Everyone’s favorite comfort food, done easily without the hassle of deep-frying. These are truly great, especially with the perfect, not-too-fine salt suggested here. See notes below for variations of flavorings. ~Joanna
4 Russet potatoes (2 pounds total), sliced into long, 1/4-inch thick julienne
1 tablespoon distilled vinegar
1/4 cup butter, melted
1/4 cup vegetable oil
1 tablespoon freshly ground sea salt, or Fleur de Sel, to taste
1 Soak potatoes in water to cover for 1 hour, adding the vinegar to the water.

2 Preheat oven to 400°F.

3 Drain potatoes and pat dry with a clean kitchen towel.

4 Heat the butter with the oil and then toss with potatoes.
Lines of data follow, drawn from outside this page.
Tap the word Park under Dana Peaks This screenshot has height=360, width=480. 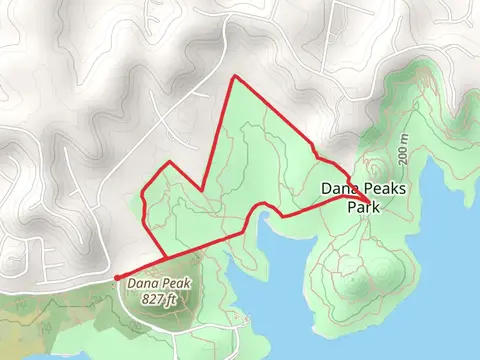coord(364,208)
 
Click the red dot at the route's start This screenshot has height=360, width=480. coord(116,278)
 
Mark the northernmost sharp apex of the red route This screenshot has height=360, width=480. coord(233,76)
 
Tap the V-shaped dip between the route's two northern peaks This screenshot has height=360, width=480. coord(204,189)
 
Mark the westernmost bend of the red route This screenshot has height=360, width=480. coord(145,200)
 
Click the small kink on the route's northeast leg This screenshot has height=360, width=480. coord(316,152)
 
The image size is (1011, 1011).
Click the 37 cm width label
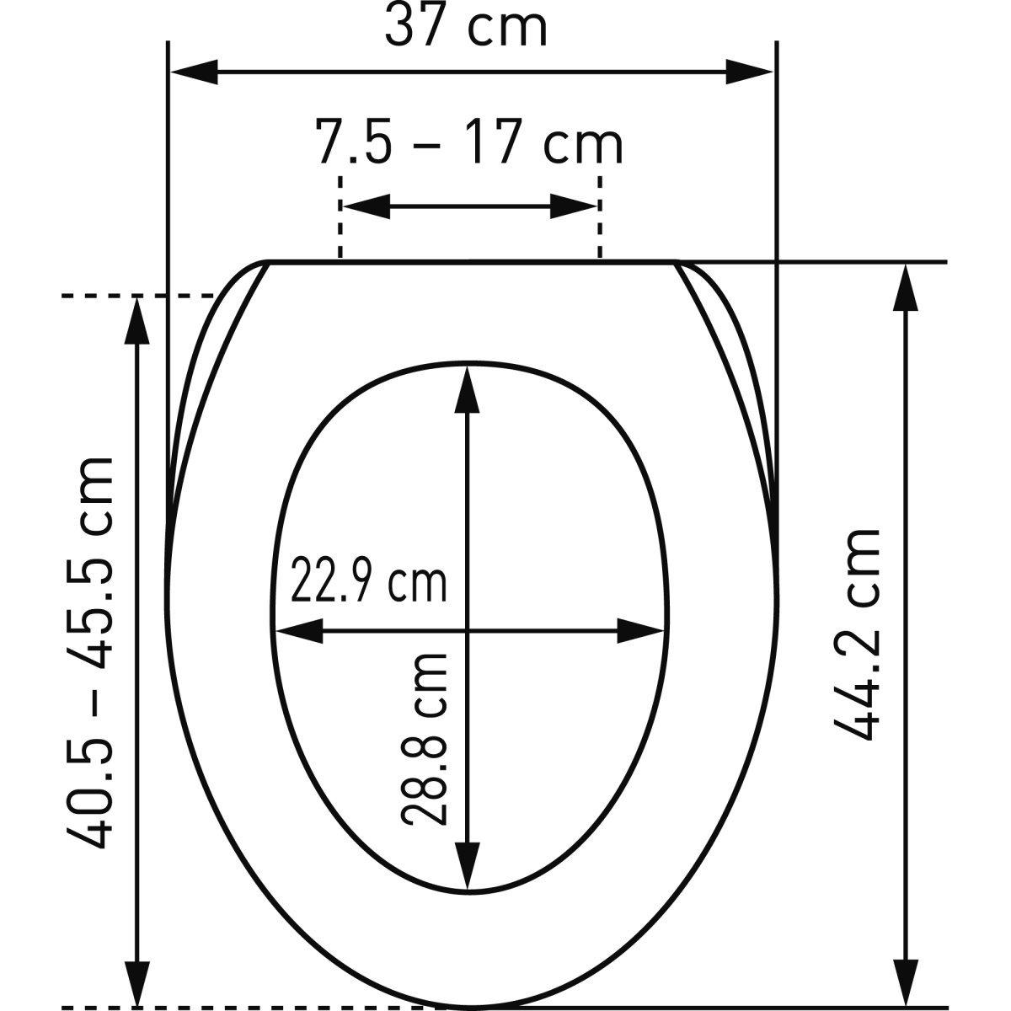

Spread in single layer on two cookie sheets. Use two sheets to ensure that potatoes are spread out. If they are too close together they will steam rather than crisp up.

5 Bake for 20 minutes. Turn with a spatula and bake for another 15 to 20 minutes, until golden.

6 Remove to paper towel lined plate, drain, and sprinkle with salt.

servings  use metric
original recipe yield: 4 Servings
Notes NOTE On Topping Variations
Truffled - toss cooked fries with 1 tablespoon truffle oil before adding salt.
Garlic and Parsley - toss fries with 3 tablespoons minced parsley and 2 minced garlic cloves.
Parmesan - toss fries with 1/4 cup finely grated parmesan cheese. Add some minced garlic to take them over the top!